● **What you need to do**
Copy every record exactly, leaving the pictures out.

● **Data for this task**
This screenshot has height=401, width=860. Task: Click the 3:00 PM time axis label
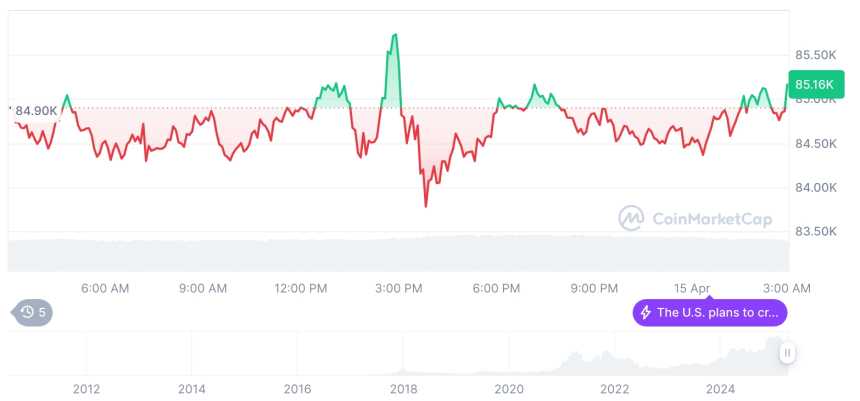coord(399,288)
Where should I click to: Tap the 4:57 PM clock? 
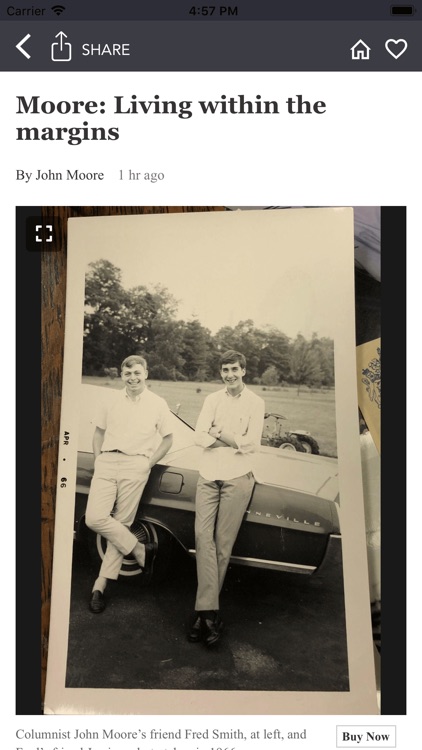point(213,11)
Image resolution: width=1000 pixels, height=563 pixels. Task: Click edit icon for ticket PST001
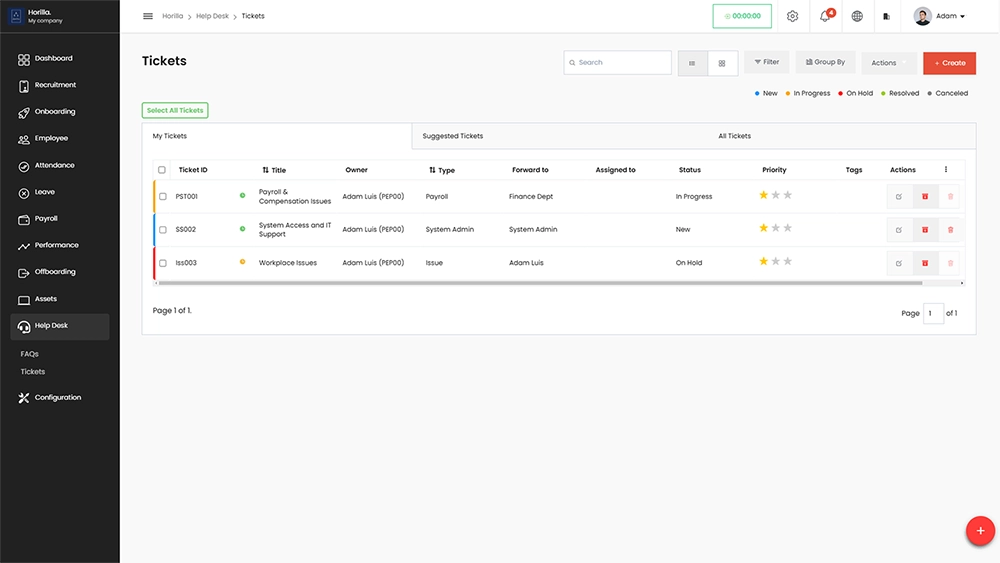coord(899,197)

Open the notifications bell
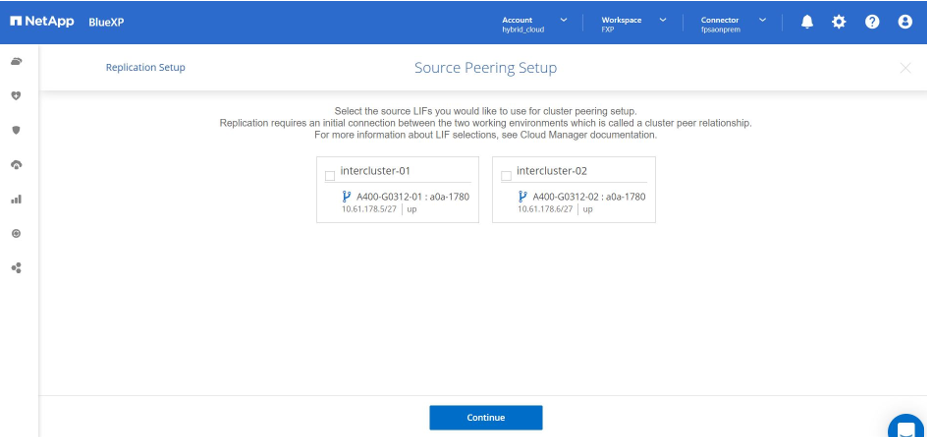(807, 22)
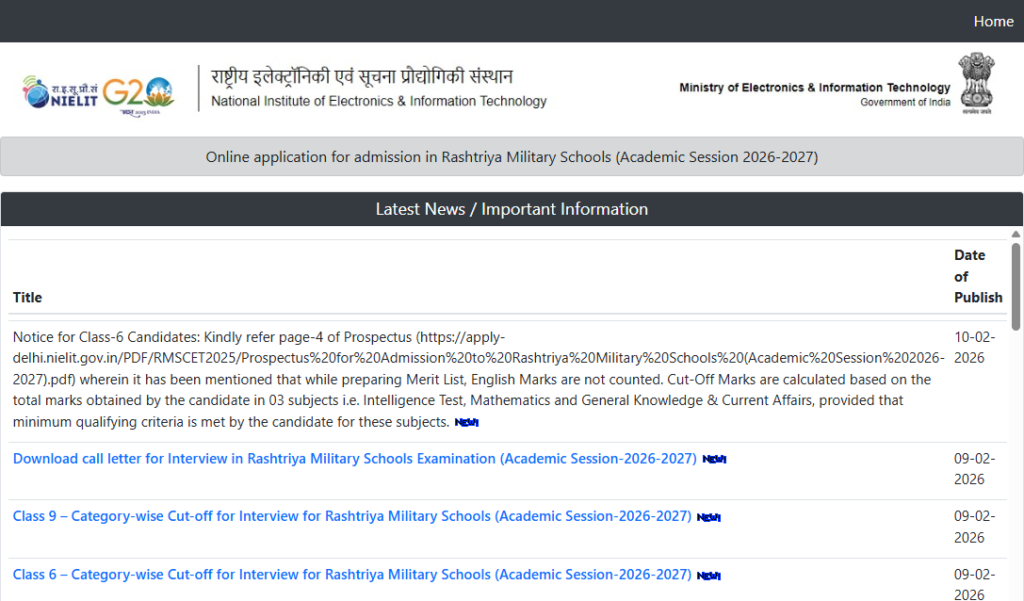1024x601 pixels.
Task: Click the NEW icon after the Class-6 notice text
Action: pos(466,422)
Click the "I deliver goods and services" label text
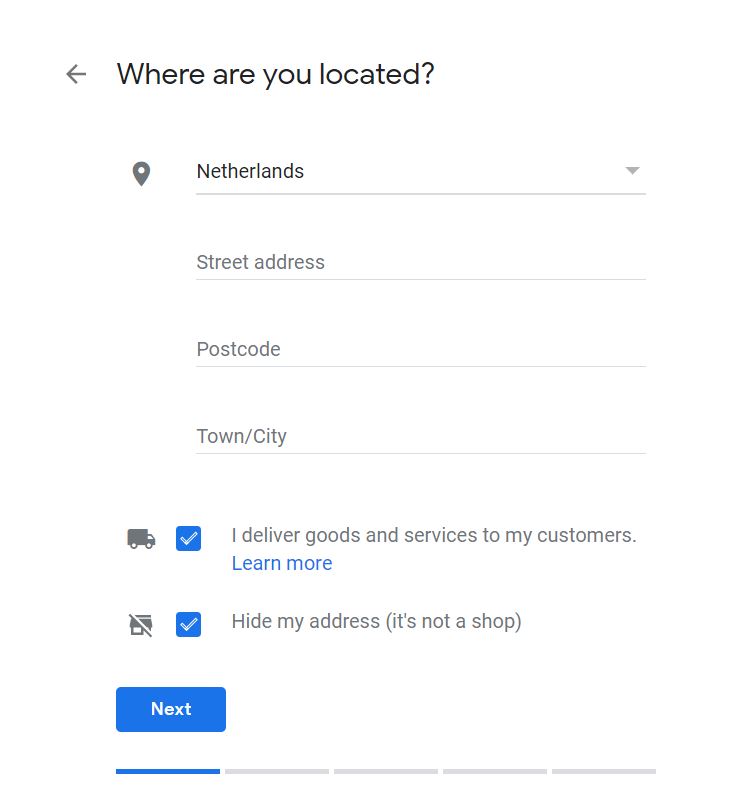 click(433, 535)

● **Answer**
This screenshot has height=401, width=860. Task: Click the 3:00 PM time axis label
coord(399,288)
Where should I click to: Tap the 4:57 PM clock? 
point(213,11)
Image resolution: width=1000 pixels, height=563 pixels. Task: Click edit icon for ticket PST001
coord(899,197)

Open the notifications bell
(807, 22)
1024x601 pixels.
Task: Click the NEW icon after the Class-6 notice text
Action: pos(466,422)
Click the "I deliver goods and services" label text
 click(433, 535)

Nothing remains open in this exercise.